Not only did Garborg help popularise the bunad, she also showed that it didn't need to remain rooted in tradition. Her own bunad was from the area of Hallingdal, but she gave it personal tweaks to suit a modern woman, a trend that continues to this day.

“We see that the bunads adapt to contemporary fashions and trends. For example, most bunads used to be much shorter,” says bunad seamstress Siri Sveen Haaland. “Foot side stacks [skirts] have become more common in modern times.” Haaland notes however, that “this trend has begun to reverse recently” as people have become increasingly preoccupied with recreating the national costumes in their original form.

Rikke Krefting bunad

Model Rikke Krefting wearing a Hallingdal bunad. Photo: Rikke Krefting

From the 1920s onwards, most areas of Norway began to develop their own bunads, reflecting local traditions. After the Second World War, local identity became increasingly important and the bunad gained popularity. As the bunad trend evolved, extensive research was carried out in the 1960s and 1970s to collect and document traditional folk costumes.

The discovery of older bunad and folk costume traditions has since become the basis for reinventing the bunads that people wear today. “Most bunads are reconstructed and inspired by old craft techniques,” says Haaland.

Although there are a number of 'rules' (often the subject of considerable debate) around what does or does not constitute a bunad, one of the more interesting adjustments to the traditional costume in recent times has been to incorporate elements that reflect Norway's status as an increasingly multicultural country.
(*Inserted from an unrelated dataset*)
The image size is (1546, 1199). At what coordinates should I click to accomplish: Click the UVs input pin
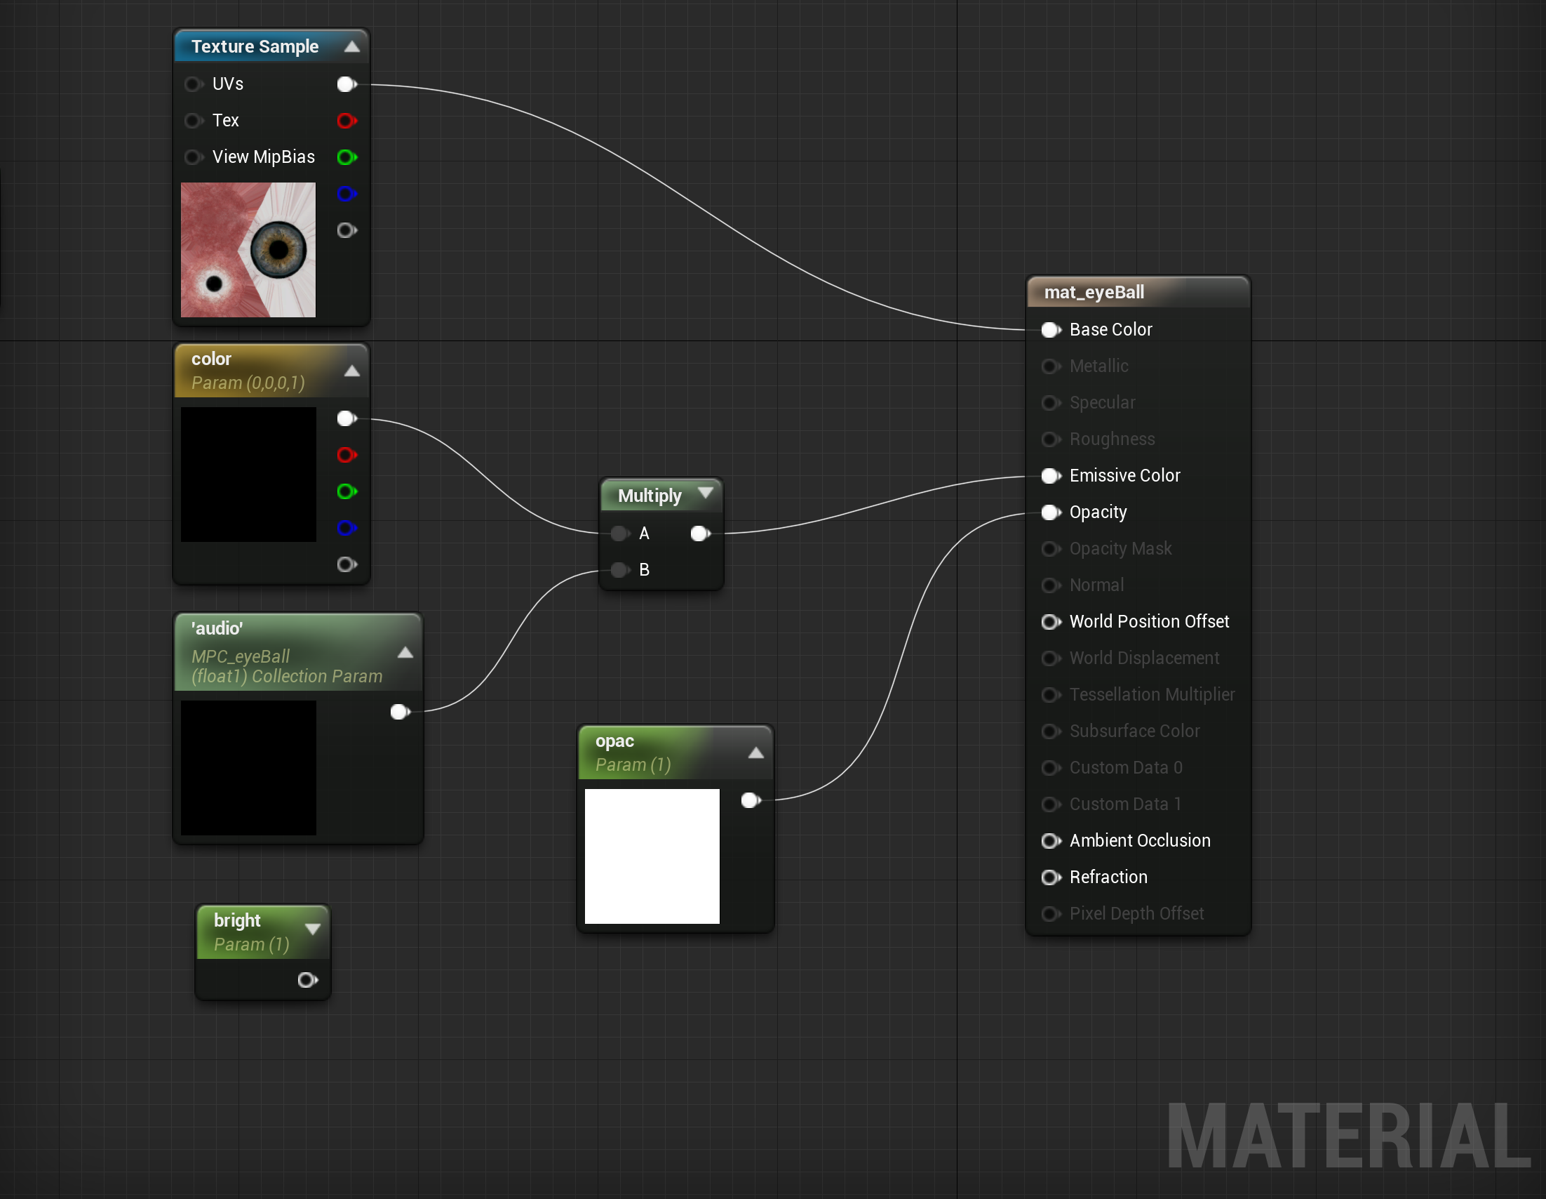(193, 84)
Similarly, the dress has become a way for those from other backgrounds to show their appreciation for Norwegian traditions. “My Vestfold bunad was a gift from my mother-in-law. I love it: the design, the colours, and the jewellery all tell a story about where it is from, and where my husband and his family come from,” says American model Amanda Hearst, who is married to a Norwegian.

American Amanda Hearst in her Vestfold bunad

American Amanda Hearst in her Vestfold bunad. Photo: Amanda Hearst

Whilst other Nordic countries have their own versions of national costume, with the ones of Sweden and the Faroe Islands bearing some similarities to the Norwegian bunad, the prevalence of the bunad in Norway is considered unique. For most Norwegians today, the bunad is a beautiful, treasured outfit worn for generations, epitomising unity and grand celebrations.

With more than a century of history behind it, the bunad continues to evolve and adapt to modern tastes and styles. And it's unlikely to be giving up its status as a Norwegian wardrobe staple any time soon.